** begin Source data **
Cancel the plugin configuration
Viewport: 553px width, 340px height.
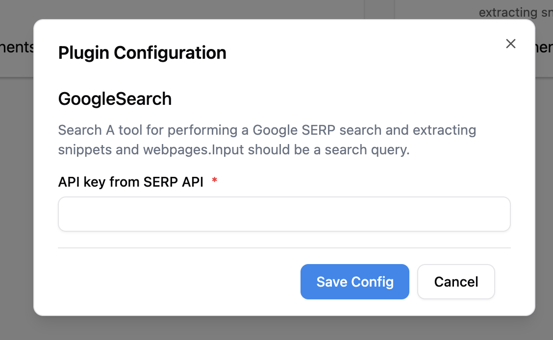coord(456,282)
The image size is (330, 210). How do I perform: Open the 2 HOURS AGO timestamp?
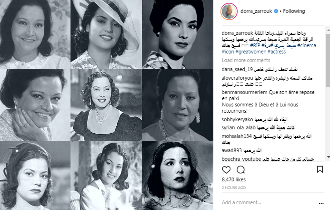[234, 188]
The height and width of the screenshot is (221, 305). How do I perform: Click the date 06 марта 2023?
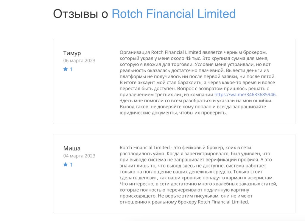(x=79, y=61)
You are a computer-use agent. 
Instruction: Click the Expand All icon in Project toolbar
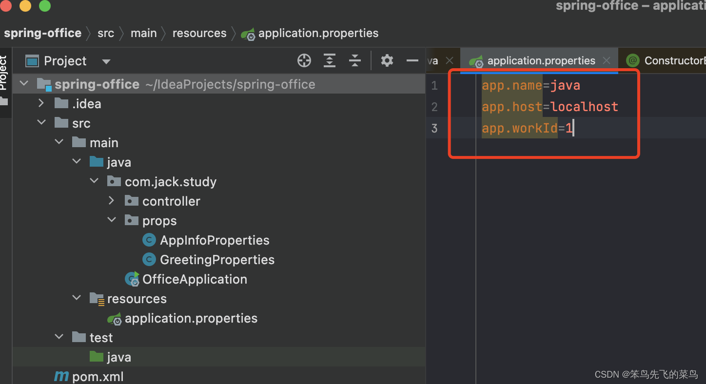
** end Source data **
** Your task **
Rewrite all of the rows with "Click" swapped for "Tap" and nothing else changed. Omit the pictures from your answer.

** Complete answer **
Cancel the plugin configuration
Viewport: 553px width, 340px height.
coord(456,282)
The image size is (330, 210). How do I perform: Open the 2 HOURS AGO timestamp?
[234, 188]
The height and width of the screenshot is (221, 305). How do I perform: Tap the date 06 марта 2023?
(x=79, y=61)
You are a computer-use agent. 
Instruction: Tap the Expand All icon in Project toolbar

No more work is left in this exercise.